The following interview was conducted by telephone between Charlottesville, Virginia, and Davis, California, on February 15, 1997.

ROWELL: You began your career as a visual artist, not as a writer. You studied at the Chicago Institute between the late 1950s and early 1960s. Is there a relationship with your studying visual art and your writing career? When and how did your writing career surface as you went about the work of the visual artist?

MAJOR: Well, that's a very good question. I started writing rather naively but seriously around the age of twelve. And of course I was painting and drawing much earlier. And the writing, I think, was always complementary to the painting and vice versa.

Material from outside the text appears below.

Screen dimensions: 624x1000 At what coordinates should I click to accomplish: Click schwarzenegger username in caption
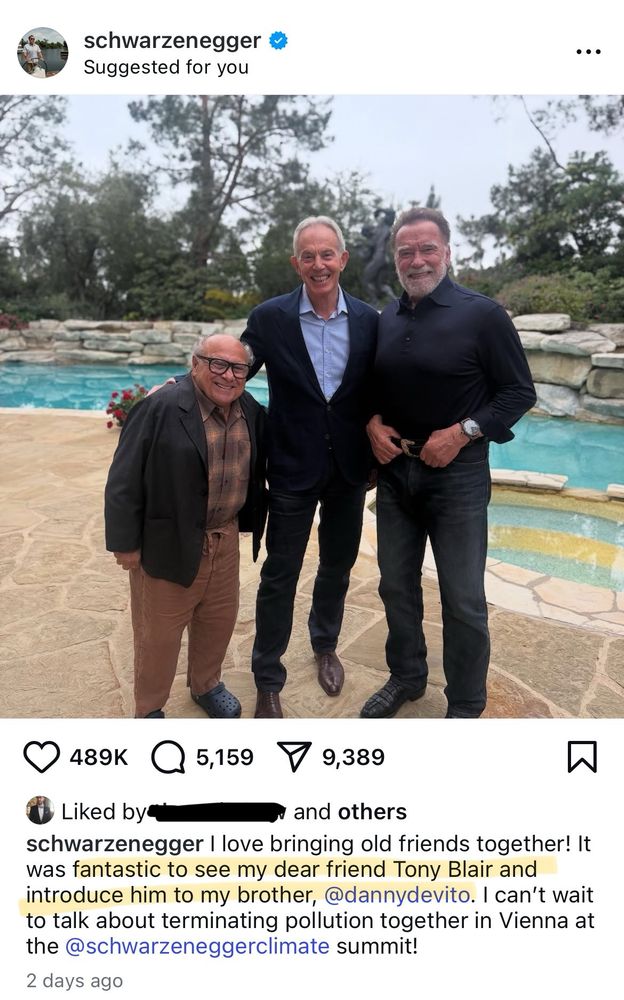pos(115,844)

It seems to me that when I started taking art lessons at the Art Institute, I was in high school. Chicago at that time had a program for talented students. They could get scholarships to places like the Art Institute. So that's how I got started there. And later on, I won a fellowship and continued there until I went into the Air Force. But, anyway, the writing was something that was much harder to master. And I continued with the painting and made whatever effort I could with the writing. It was so frustrating trying to write well. I can remember the frustration of writing novellas -- writing them down in long hand and then reading them a month later and being very disgusted with the quality of the writing. But that was not true of the painting, and so I tended to gravitate toward the painting more, because satisfaction was almost immediate. So I found myself writing poetry more frequently than prose, because that too gave more immediate satisfaction and was somehow easier for me than trying to write those novels, which were really not novels, anyway. They were long stories and rather clumsily done, but still it was a useful apprenticeship. And, you know, we all need that.

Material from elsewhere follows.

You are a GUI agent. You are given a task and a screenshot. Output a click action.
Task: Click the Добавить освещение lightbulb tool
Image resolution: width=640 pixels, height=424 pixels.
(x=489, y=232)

We all need the apprenticeship, and, you know, there were times when I did have people I could turn to with the painting, but rarely with the writing. I took private art lessons from Gus Nall, who was a well-known painter at that time in Chicago, and I learned a lot about what I needed to do with the surface of the canvas and so on. He built an easel for me and taught me how to stretch canvas and so on. But there were very few people I could turn to with the writing problems I had. My teachers were not always available. I mean there were a couple of teachers I can remember who were very encouraging, but it was just hit and miss all the time. There was an old man who ran a bookstore in my neighborhood who was also very encouraging. He had known Richard Wright. He talked about Wright a lot and got me started reading people like Wright and Chester Himes and so on. But he was one of the few, one of the few along the way early on who gave me a sense of direction and helped me.

ROWELL: Do you know why the writing was more difficult -- that is, the writing of prose fiction more difficult than the painting? And why poetry was easier and more satisfying than prose fiction?

MAJOR: Well, it was more immediate. Because of the density and the way poetry tends to lend itself to a sense of play and music and so on. You know, I think we're all closer to poetry when we're younger than we are later on. But I think I was instinctively closer to poetry because of the rhythms and the patterns. We all grew up with a sense of poetry, in the nursery rhymes and so on.

ROWELL: But we don't grow up with a sense of paint on the canvas. Why was that easier than writing? I realize that we don't grow up writing prose either, but we use the medium of prose from the beginnings of our lives. We talk.

MAJOR: Well, who knows why anybody is drawn...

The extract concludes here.